Sara picked up on the third ring. “I’m at the bank,” I said.
“She isn’t there yet?”
“No.”
I could hear Sara making dinner for her kids: the sizzle of something frying, the spatula scraping the pan, the TV news, and my niece asking questions in the background.
“Got your coffee?”
“Yes,” I said.
Then we talked about the Starbucks, which we couldn’t get over. “You remember before?” Sara asked. “How we had to hang around in the lobby and the security guard would come over and ask what we wanted?” I groaned. I remembered. It felt significant, naggingly so, and paltry, at the same time. My mother was crazy; she was not going to get better. There was almost nothing we could do to help her. She wouldn’t even tell us where she lived. To see her we had to drive out to this lonely branch of Wells Fargo.

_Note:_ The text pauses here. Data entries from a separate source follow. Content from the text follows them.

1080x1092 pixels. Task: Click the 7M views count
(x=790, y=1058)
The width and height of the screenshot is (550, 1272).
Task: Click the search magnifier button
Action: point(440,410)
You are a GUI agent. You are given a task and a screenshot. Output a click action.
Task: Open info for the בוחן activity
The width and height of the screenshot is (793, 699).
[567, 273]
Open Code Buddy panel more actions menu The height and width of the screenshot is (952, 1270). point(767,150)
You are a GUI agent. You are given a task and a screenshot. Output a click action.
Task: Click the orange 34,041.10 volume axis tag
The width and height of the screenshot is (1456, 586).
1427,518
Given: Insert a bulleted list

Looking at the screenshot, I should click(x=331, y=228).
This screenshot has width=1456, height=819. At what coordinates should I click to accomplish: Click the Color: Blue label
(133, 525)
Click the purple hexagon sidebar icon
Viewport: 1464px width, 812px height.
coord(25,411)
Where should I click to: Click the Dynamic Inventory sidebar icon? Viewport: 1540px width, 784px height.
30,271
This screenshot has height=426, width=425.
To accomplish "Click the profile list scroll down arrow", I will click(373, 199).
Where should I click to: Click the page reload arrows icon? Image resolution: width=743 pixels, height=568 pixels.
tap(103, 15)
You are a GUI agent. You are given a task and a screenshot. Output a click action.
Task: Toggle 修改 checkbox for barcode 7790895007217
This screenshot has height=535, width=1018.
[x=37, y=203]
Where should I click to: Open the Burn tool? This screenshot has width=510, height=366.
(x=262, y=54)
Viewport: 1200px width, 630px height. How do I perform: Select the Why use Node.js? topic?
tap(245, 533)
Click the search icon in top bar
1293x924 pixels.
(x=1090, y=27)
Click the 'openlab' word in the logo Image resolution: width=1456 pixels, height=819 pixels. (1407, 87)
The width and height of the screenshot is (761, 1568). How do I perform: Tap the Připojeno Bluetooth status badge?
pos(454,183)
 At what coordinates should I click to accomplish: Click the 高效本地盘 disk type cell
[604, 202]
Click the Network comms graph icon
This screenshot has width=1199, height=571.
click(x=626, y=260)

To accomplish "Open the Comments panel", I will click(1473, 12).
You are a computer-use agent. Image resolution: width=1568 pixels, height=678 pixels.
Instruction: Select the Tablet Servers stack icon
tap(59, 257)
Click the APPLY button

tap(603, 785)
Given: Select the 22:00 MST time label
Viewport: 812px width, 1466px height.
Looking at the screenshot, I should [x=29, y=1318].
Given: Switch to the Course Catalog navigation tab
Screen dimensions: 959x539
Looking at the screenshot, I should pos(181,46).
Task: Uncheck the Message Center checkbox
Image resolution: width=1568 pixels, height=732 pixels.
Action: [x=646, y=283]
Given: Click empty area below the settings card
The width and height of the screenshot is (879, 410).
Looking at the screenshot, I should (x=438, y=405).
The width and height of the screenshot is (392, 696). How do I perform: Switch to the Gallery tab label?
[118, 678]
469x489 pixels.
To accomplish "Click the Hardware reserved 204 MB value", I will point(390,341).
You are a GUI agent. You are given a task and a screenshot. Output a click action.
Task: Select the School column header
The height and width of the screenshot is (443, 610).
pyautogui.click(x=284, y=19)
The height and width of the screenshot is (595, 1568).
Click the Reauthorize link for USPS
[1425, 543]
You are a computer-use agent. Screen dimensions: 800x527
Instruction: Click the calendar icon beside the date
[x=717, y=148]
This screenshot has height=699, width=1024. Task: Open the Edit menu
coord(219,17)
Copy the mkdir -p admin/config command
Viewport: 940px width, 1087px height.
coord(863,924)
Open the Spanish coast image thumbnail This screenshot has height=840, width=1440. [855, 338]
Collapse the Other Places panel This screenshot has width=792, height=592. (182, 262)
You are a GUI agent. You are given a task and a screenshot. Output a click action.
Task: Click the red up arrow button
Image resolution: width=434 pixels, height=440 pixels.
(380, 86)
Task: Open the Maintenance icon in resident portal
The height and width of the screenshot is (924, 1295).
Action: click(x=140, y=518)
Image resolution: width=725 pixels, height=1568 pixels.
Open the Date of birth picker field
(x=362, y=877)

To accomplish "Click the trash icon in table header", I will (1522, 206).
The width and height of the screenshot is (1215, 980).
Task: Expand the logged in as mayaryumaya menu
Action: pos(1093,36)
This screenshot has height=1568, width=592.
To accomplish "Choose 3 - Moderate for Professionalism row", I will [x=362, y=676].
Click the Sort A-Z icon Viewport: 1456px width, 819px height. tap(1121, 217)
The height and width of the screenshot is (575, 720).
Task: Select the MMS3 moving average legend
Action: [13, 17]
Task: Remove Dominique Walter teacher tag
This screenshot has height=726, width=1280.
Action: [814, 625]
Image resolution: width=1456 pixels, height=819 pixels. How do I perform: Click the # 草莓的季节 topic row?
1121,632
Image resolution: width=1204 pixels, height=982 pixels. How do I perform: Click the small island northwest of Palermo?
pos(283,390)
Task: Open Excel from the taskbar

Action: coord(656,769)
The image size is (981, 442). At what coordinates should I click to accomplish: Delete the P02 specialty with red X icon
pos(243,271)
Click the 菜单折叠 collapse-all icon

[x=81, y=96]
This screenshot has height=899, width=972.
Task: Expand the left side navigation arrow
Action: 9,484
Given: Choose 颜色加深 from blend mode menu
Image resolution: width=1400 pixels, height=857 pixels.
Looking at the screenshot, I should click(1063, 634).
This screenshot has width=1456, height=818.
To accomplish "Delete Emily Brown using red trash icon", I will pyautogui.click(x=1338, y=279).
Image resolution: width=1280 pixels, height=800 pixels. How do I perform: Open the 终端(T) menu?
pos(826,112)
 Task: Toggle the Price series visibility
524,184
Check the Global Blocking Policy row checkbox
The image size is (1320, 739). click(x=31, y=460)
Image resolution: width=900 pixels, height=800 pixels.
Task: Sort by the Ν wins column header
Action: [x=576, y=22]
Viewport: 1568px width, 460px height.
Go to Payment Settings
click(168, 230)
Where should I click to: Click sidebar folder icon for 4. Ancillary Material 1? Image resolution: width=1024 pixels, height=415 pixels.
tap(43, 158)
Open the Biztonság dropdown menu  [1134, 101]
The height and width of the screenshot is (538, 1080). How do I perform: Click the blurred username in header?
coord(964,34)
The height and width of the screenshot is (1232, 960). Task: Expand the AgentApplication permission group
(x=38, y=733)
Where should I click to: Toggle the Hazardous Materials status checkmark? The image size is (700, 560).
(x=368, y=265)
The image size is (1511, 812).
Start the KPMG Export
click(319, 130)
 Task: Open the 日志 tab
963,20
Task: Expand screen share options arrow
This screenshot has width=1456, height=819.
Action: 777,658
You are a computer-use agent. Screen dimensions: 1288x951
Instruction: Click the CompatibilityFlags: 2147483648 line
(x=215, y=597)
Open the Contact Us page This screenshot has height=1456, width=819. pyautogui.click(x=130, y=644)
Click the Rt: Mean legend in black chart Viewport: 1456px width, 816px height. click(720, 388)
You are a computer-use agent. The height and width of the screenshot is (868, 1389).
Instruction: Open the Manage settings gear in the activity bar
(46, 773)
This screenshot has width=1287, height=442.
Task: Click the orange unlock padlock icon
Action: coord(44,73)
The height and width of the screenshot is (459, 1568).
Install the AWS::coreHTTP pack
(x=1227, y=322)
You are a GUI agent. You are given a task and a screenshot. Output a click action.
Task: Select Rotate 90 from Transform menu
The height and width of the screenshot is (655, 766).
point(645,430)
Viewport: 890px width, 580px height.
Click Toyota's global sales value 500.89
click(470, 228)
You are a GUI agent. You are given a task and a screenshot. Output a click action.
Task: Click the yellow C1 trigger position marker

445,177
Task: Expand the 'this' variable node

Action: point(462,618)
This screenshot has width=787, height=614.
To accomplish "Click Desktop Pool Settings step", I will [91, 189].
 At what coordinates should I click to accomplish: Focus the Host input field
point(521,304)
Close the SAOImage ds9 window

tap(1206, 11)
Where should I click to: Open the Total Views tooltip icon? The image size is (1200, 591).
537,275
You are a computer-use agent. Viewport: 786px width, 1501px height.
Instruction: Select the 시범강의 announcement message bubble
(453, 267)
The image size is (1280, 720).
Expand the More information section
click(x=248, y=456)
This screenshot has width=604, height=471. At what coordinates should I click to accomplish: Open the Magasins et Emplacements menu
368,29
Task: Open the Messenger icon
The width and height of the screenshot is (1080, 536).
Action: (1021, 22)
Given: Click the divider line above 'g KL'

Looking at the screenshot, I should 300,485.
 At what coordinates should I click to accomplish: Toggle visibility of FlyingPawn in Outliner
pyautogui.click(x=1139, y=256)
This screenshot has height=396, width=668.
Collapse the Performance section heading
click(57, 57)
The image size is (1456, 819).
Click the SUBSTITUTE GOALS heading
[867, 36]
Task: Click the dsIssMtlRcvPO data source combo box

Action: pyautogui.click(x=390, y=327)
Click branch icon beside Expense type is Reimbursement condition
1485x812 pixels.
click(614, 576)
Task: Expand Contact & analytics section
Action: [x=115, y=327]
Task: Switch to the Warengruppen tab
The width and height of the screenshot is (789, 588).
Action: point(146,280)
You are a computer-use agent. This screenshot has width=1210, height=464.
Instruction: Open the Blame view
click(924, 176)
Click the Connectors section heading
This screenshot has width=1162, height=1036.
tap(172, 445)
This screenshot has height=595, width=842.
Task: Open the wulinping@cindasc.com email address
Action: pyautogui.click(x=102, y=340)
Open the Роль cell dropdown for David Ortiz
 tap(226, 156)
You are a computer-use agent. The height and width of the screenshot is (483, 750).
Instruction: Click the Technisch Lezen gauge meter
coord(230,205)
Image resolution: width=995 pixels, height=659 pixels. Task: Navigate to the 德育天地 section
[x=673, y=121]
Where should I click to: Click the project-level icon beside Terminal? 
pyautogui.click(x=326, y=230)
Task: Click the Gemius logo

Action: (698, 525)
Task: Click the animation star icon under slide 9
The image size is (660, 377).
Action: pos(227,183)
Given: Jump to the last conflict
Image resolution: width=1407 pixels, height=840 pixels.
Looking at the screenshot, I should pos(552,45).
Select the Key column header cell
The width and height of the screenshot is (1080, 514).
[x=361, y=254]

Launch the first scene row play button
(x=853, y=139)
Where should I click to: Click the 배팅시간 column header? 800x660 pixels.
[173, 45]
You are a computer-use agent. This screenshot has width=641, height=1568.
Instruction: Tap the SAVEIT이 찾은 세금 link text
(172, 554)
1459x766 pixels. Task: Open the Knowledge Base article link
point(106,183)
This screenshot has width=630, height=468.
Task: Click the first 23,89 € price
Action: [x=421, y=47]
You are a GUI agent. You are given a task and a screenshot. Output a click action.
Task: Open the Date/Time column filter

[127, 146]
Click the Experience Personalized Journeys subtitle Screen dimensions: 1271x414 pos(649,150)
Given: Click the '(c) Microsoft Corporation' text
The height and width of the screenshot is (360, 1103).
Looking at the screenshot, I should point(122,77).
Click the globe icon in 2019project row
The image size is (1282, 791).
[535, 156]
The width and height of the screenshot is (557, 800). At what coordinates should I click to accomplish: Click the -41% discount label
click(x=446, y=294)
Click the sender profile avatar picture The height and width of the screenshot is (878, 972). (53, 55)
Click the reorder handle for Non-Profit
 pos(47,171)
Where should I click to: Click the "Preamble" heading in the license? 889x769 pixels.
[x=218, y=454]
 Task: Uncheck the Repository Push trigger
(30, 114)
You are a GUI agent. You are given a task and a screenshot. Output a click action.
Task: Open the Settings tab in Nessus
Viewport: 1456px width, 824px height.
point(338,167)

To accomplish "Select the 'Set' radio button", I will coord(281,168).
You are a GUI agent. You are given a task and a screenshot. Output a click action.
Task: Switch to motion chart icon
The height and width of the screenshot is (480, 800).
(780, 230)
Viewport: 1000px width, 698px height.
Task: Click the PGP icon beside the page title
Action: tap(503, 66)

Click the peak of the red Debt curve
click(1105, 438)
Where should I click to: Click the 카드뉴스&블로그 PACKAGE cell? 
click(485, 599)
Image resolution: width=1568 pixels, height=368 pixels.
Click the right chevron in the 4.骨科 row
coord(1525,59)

But then there was this Starbucks—as if whatever force was organizing the universe had tossed us a crumb:
Can’t
help you with the big stuff, but
I’ll
put a Starbucks in
the bank so
you’ll
be comfortable while you wait
.
Sara and I were still talking when I caught sight of the trench coat: beige, full-length, billowing in the wind, instantly recognizable. My mother, now sixty-six but looking at least ten years older, was crossing the intersection. She glanced quickly back over her shoulder. Her gait was stiff, a little uneven, as if one leg had become shorter than the other. It was always like this. Just when I was about to give up, when I’d decided that she must surely have come the week before, she appeared. My heart jumped. “Oh shit,” I said to Sara, “gotta go.”
“Call me after,” Sara said, hanging up.
I went outside, and we met on the sidewalk. “Mom,” I said. She looked up. She took a little step back, then said hello. She used my name, which startled me. She used my name so rarely, I sometimes wondered if she could even tell my sisters and me apart.
“We wondered if you wanted to meet for dinner?” I said. The words came out quite naturally. A calm, efficient part of me took over. Managed. But as I stood there, face-to-face with her, I couldn’t help but take in how sallow her skin was. Her once-dark hair was nearly all gray, her scalp visible along a wide swath of her part. She was thin now, having lost all the extra weight she’d carried when we were kids. Her skin sagged over sunken cheeks. My sisters would ask how she looked. “Worse,” I’d have to report, “much worse.”